XVIII

Quince de Enero, La Haya.

Llego montado en moto. Ha sido un viaje largo desde Barcelona, pero el frío no ha sido obstáculo suficiente como para detenerme. Las órdenes son órdenes.

La Haya es una ciudad llena de edificios importantes. En mi camino, pasaré por delante de la Corte Internacional de Justicia. Por suerte, hoy no llueve. Menos mal. Estoy muy cansado de tener que soportar la lluvia día sí y día también.

Poco a poco, llego al lugar dónde se me ha reclamado: la sede de la Europol. La Europol tiene muy buena imagen pública gracias a haber desmantelado una de las mayores redes de pornografía infantil, luchar contra el narcotráfico, bla-bla-bla. Lo que la gente no sabe es que los métodos usados para luchar contra la pederastia son exactamente los mismos usados para espiar a los terroristas digitales.

Con el paso del tiempo, hemos aumentado nuestro poder de detección. En gran parte, se lo debemos a la crisis. Controlar la red se volvió un factor extremadamente relevante cuando la economía empezó a irse a la mierda. Nuestro presupuesto no consta en ninguna parte, pero cada día que pasa los grandes bancos se interesan más en nuestras actividades.

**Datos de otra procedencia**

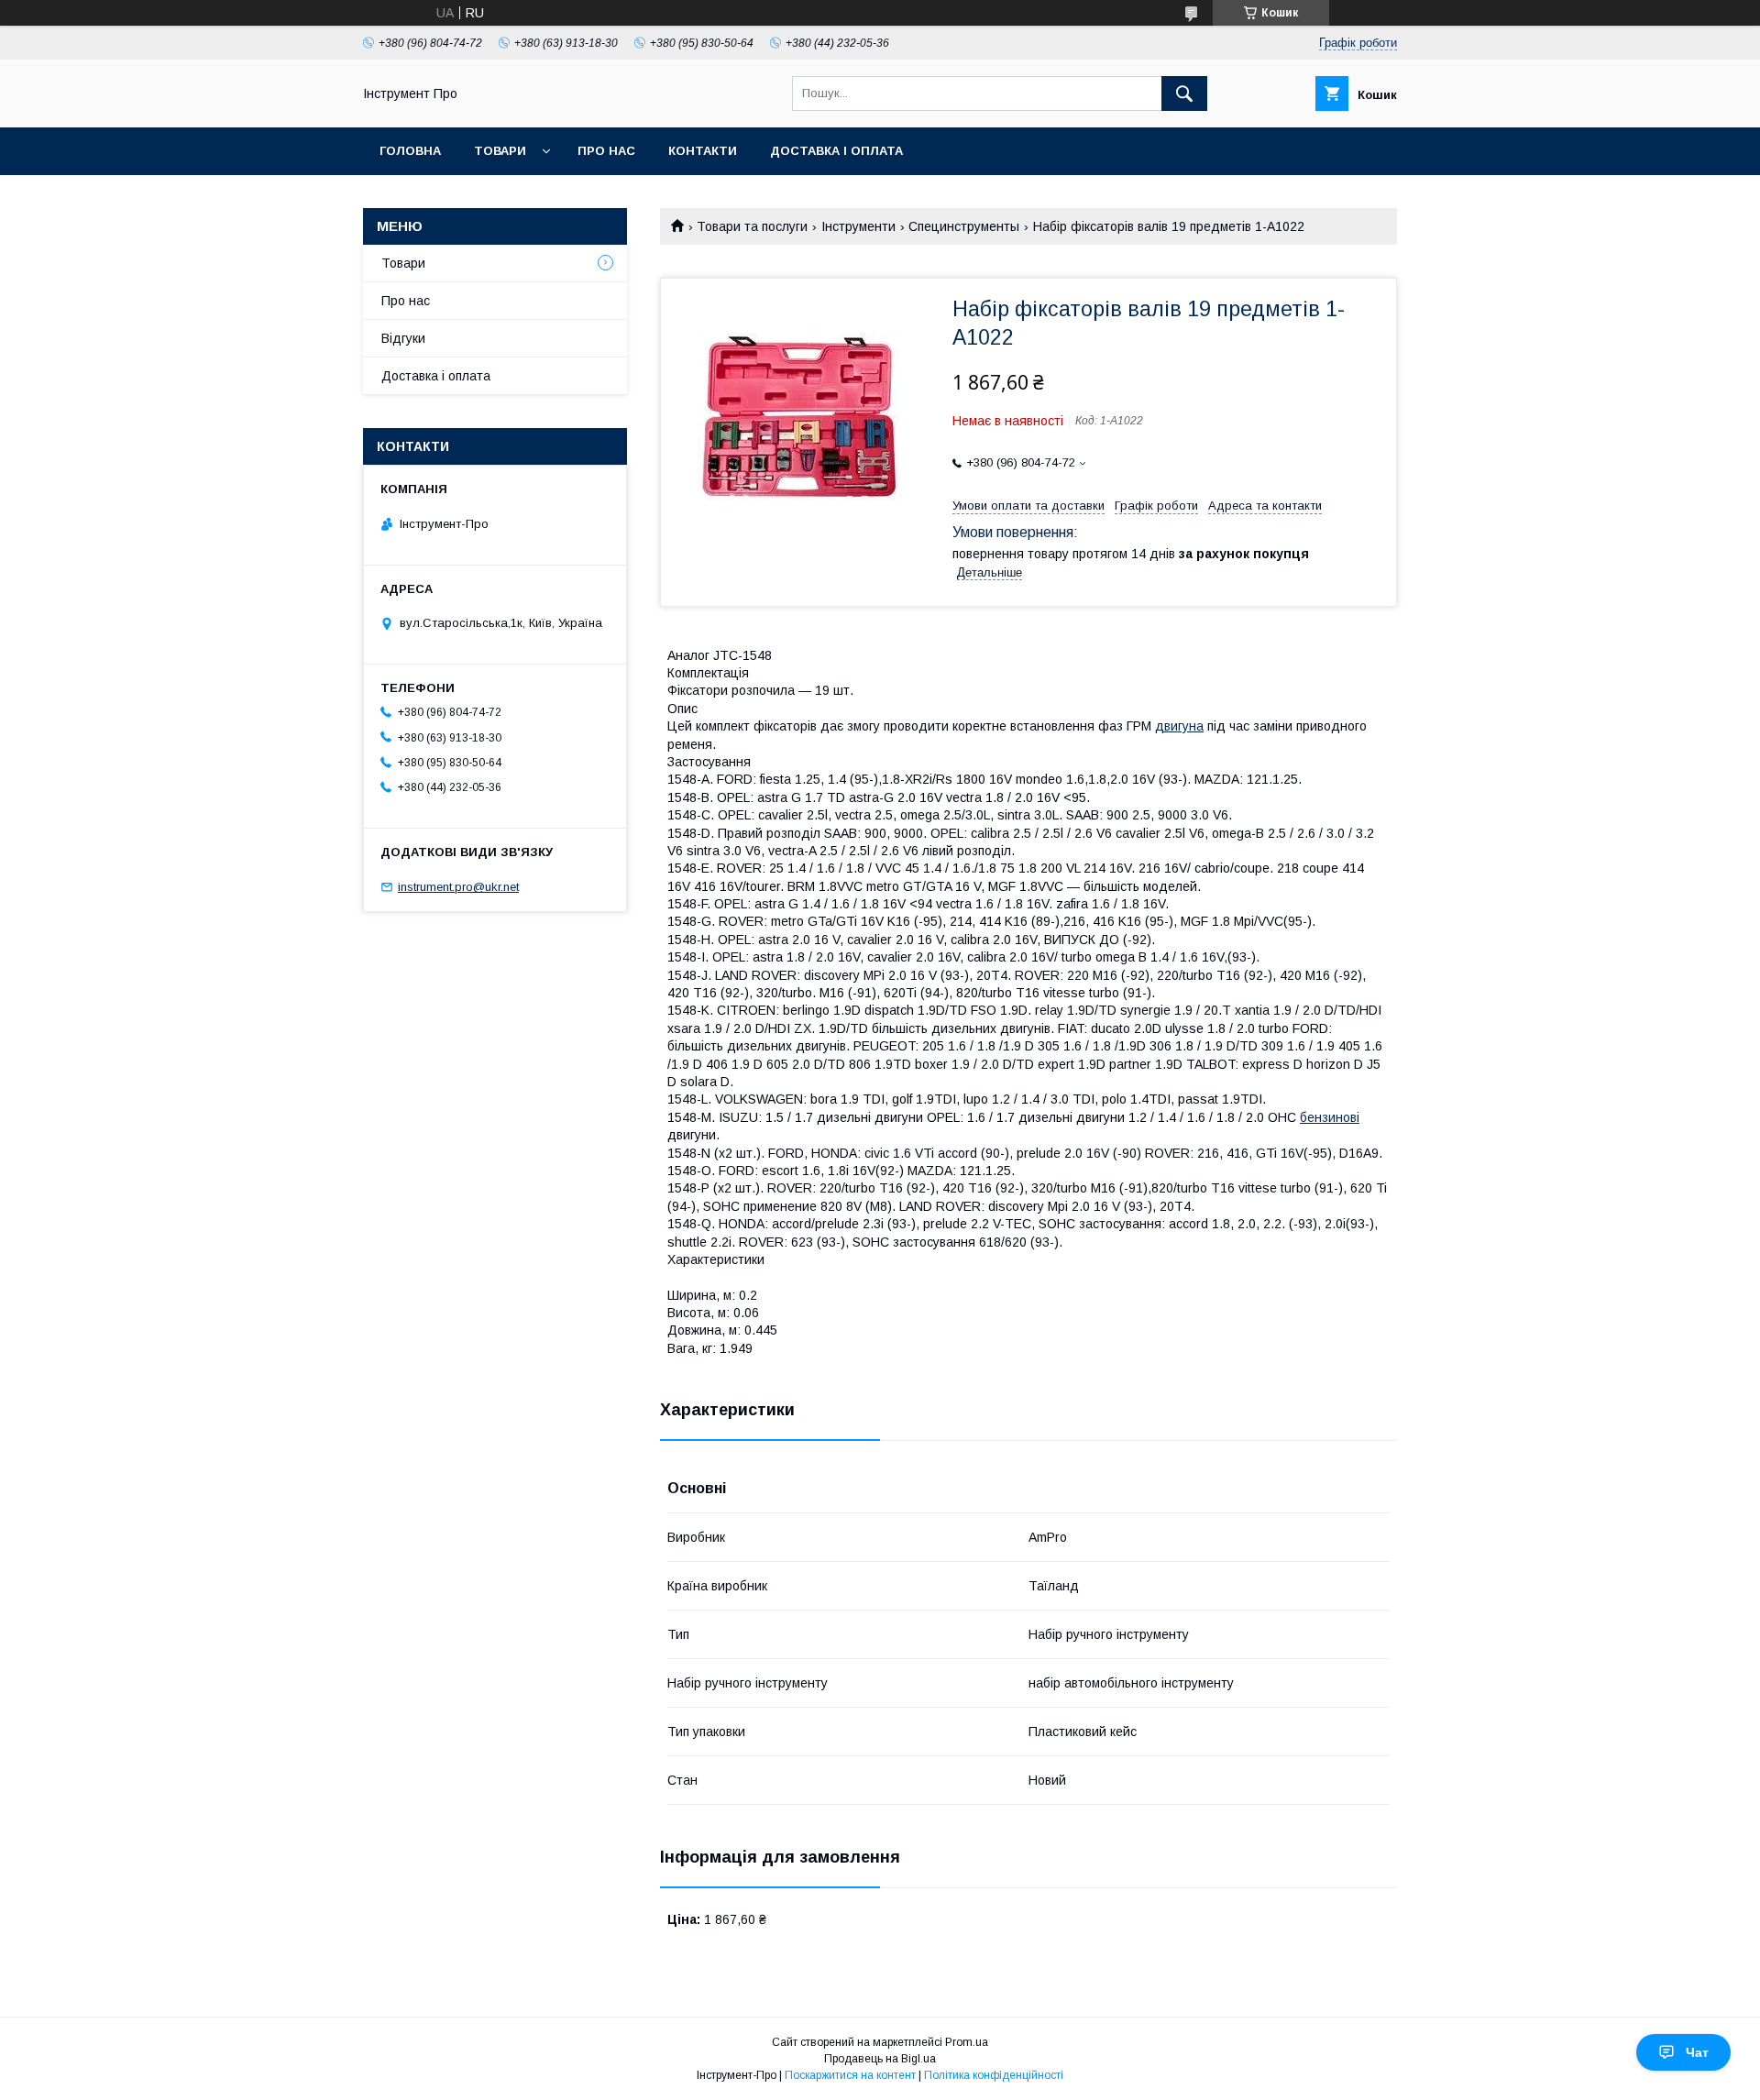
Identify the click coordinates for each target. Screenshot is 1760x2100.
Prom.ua (966, 2042)
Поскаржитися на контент (850, 2075)
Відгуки (403, 338)
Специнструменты (963, 226)
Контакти (702, 151)
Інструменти (858, 226)
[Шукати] (1184, 93)
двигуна (1179, 726)
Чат (1697, 2052)
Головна (410, 151)
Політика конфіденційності (993, 2075)
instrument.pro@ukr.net (458, 887)
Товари (500, 151)
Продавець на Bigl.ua (880, 2058)
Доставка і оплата (836, 151)
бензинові (1329, 1117)
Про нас (606, 151)
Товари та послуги (752, 226)
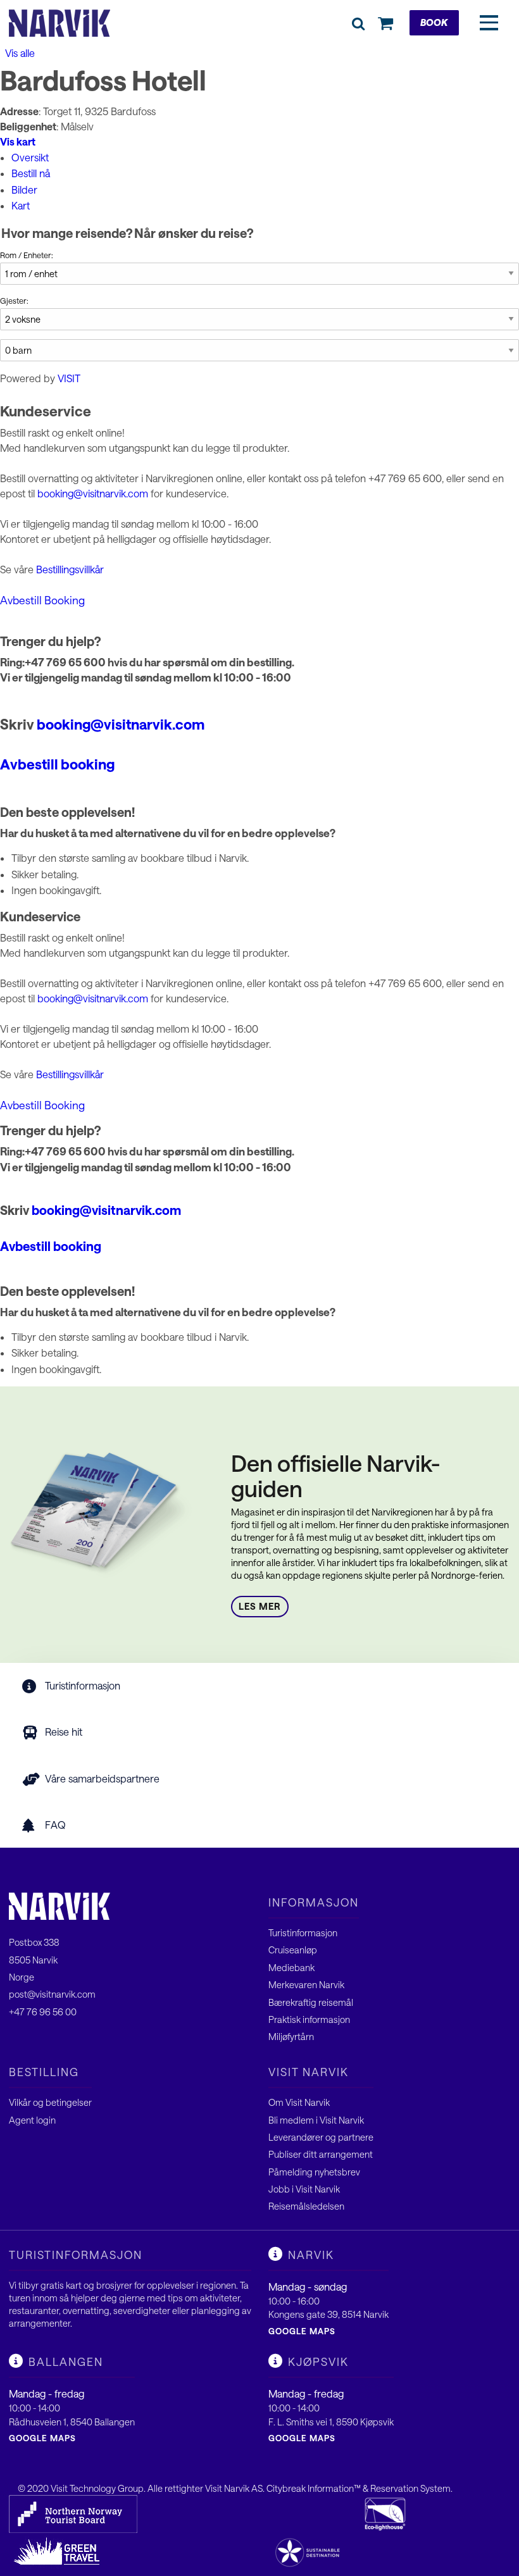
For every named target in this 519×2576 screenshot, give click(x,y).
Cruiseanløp (292, 1949)
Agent (22, 2120)
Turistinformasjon (82, 1685)
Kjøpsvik (318, 2361)
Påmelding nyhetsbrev (314, 2172)
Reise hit (63, 1732)
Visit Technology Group (97, 2488)
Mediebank (291, 1967)
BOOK (433, 22)
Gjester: (14, 300)
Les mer (260, 1606)
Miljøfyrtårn (291, 2036)
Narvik (311, 2254)
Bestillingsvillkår (70, 569)
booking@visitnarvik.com (92, 493)
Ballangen (65, 2361)
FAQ (55, 1825)
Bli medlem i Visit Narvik (316, 2120)
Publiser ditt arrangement (320, 2154)
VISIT (69, 378)
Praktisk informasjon (309, 2019)
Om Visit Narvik (299, 2102)
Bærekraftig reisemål (310, 2002)
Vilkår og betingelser (50, 2102)
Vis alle (19, 53)
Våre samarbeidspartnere (102, 1778)
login (46, 2120)
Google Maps (301, 2331)
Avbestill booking (57, 764)
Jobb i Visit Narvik (304, 2189)
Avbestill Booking (42, 600)
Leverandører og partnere (320, 2137)
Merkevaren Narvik (306, 1984)
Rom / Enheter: (26, 255)
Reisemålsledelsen (306, 2206)
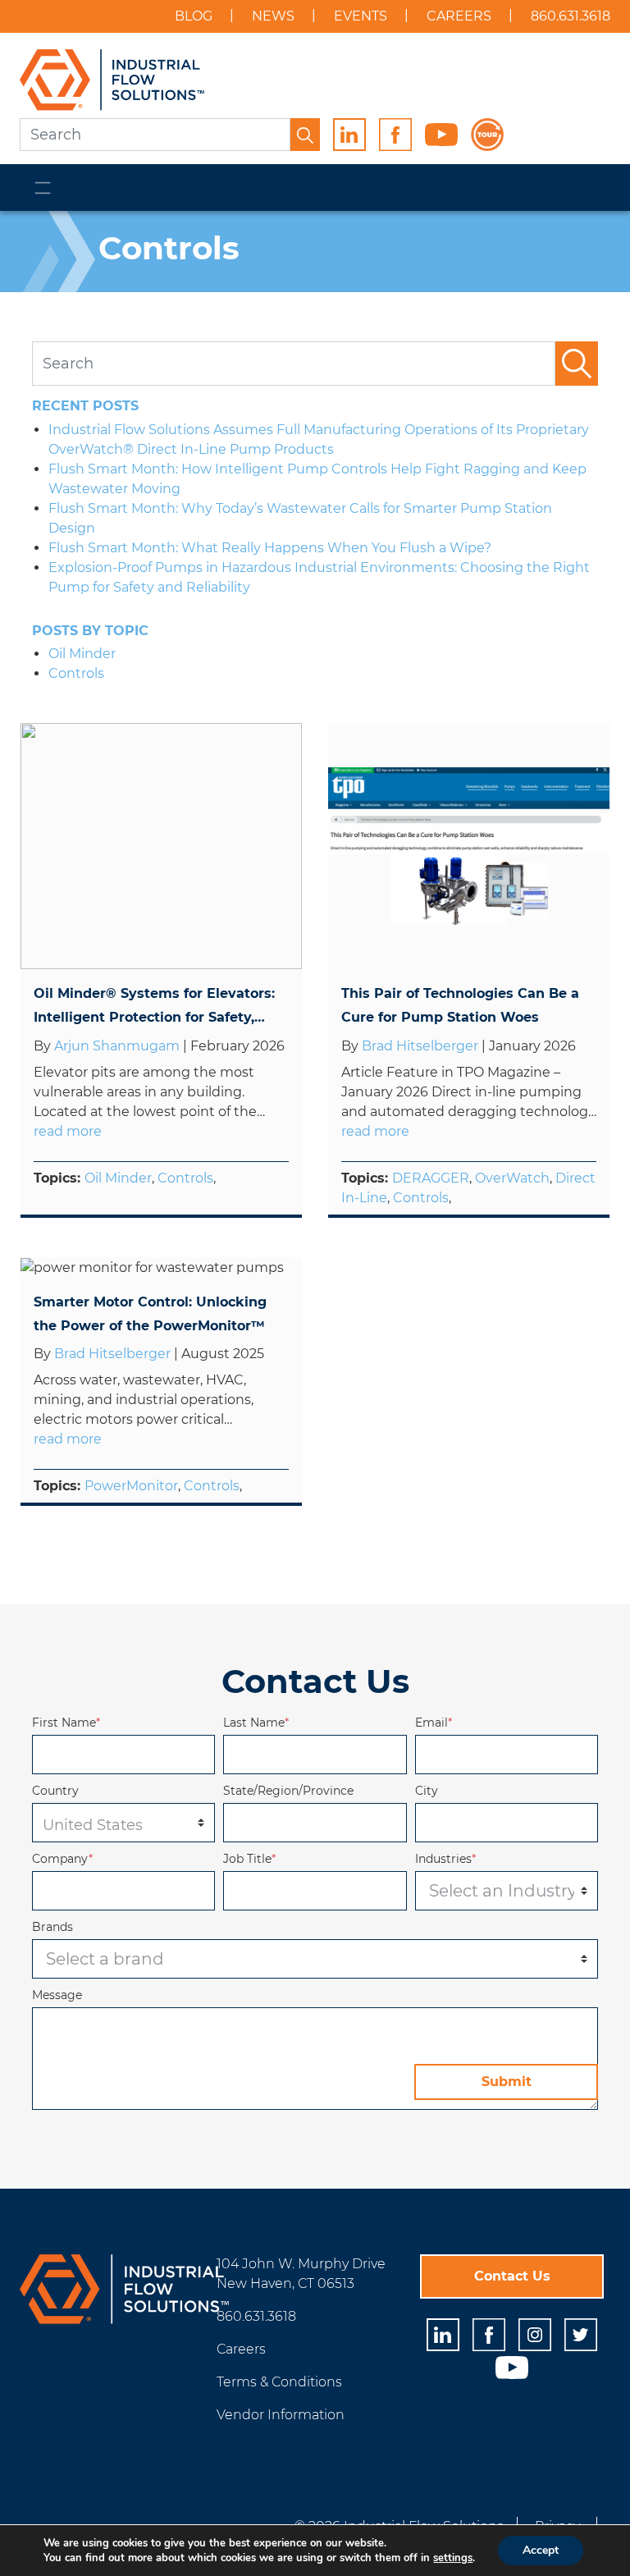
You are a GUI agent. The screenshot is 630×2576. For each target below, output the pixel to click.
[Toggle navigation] (43, 187)
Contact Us (512, 2276)
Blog (193, 16)
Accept (541, 2550)
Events (360, 16)
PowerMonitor (131, 1486)
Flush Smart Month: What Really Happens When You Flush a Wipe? (269, 548)
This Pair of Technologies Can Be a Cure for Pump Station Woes (460, 1005)
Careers (459, 16)
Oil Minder (118, 1178)
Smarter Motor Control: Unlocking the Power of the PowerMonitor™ (150, 1314)
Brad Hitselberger (422, 1046)
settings (452, 2558)
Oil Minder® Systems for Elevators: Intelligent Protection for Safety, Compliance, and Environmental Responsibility (154, 1008)
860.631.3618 (570, 16)
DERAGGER (430, 1178)
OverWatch (512, 1178)
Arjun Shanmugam (118, 1046)
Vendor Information (281, 2415)
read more (68, 1131)
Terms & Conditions (279, 2382)
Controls (185, 1178)
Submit (507, 2081)
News (273, 16)
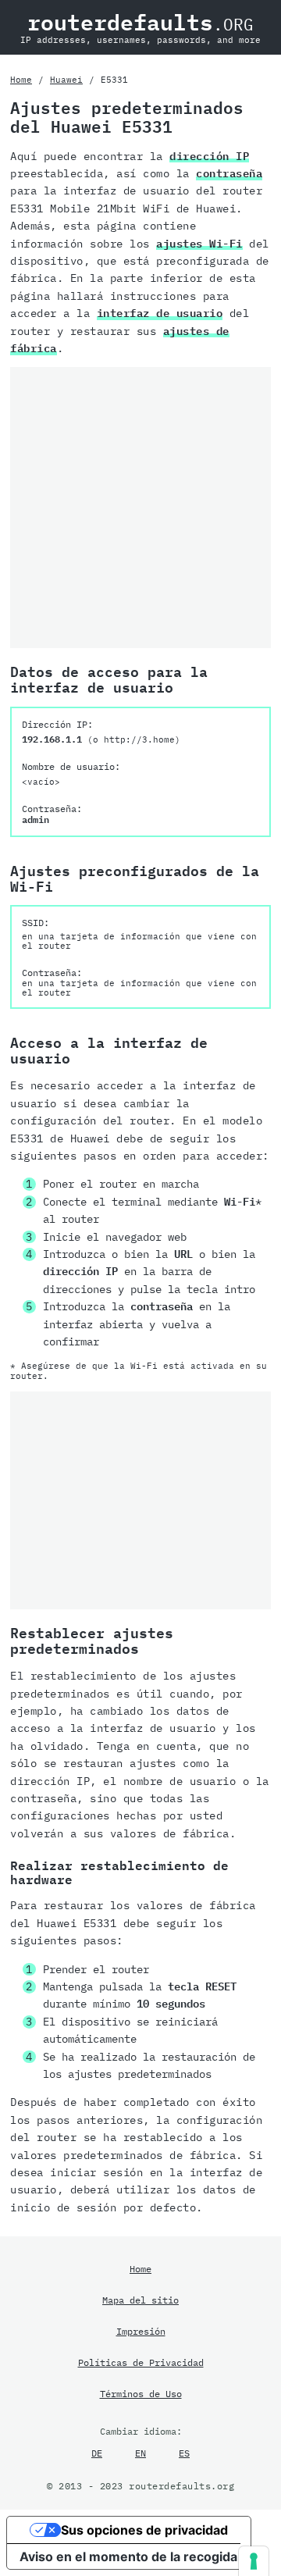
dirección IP (209, 156)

Mientras subo las escaleras, me doy cuenta de que me han tocado vivir tiempos muy divertidos. Cuando peor parecía la situación económica, más trabajo teníamos nosotros. Si por mi fuera, la crisis no acabaría nunca.

Entro en el despacho.

Strauss me espera allí, con rostro serio.

―Hola ―me dice, en inglés. Sabe que no domino muy bien el alemán.

―Buenas tardes, señor ―respondo.

―¿Todo en orden?

―Sí.

―¿Qué hay del detective? ―pregunta Strauss. Parecía que no se afeitaba en días, y sus ojos daban señas de que dormía poco. Miro a su dedo. Ya no lleva su anillo de casado. Lo más probable es que discutiera con su mujer y que se hubieran divorciado. Que absurdo es el matrimonio…

―Todo indica que sigue en Inglaterra, señor ―explico―. Al parecer está en Oxford, con su novia, la psicóloga.

―Entiendo.

―¿Puedo hacerle una pregunta?

―Hágala.

―¿Por qué primero me manda usted vigilar a Ibáñez pero justo después cambia de opinión y me dice que mate a Jorge Ramírez y a Antonio Rand? Dejamos que el detective siga con lo suyo, hasta le dejamos salir de España.

―¿Duda usted de mi criterio?

―No, señor. Sólo quería que me explicara mejor por qué hago lo que hago.

―Hace lo que hace por el bien de todos los europeos.

―Lo sé ―si no fuera mi jefe le habría pegado un tiro por chulearse tanto delante de mis narices―. ¿Pero qué hacemos ahora con David Ibáñez?

―Es muy joven. Lo mejor sería esperar a que volviera a Barcelona, y sin duda lo hará, para ver cómo reacciona cuando vea que han matado a su Jefe. Después será su turno de actuar.

―¿Qué haré?

―En primer lugar, intente asustarlo. Explíquele lo que le pasará si sigue investigándonos.

―No creo que funcione.

―Usted obedezca.

―Sí, señor.

―En caso de que se asuste, vigílelo durante un mes, más o menos, y después vuelva aquí, para recibir nuevas órdenes.

―De acuerdo, señor.

―Eso es todo ―concluye el malnacido de Strauss.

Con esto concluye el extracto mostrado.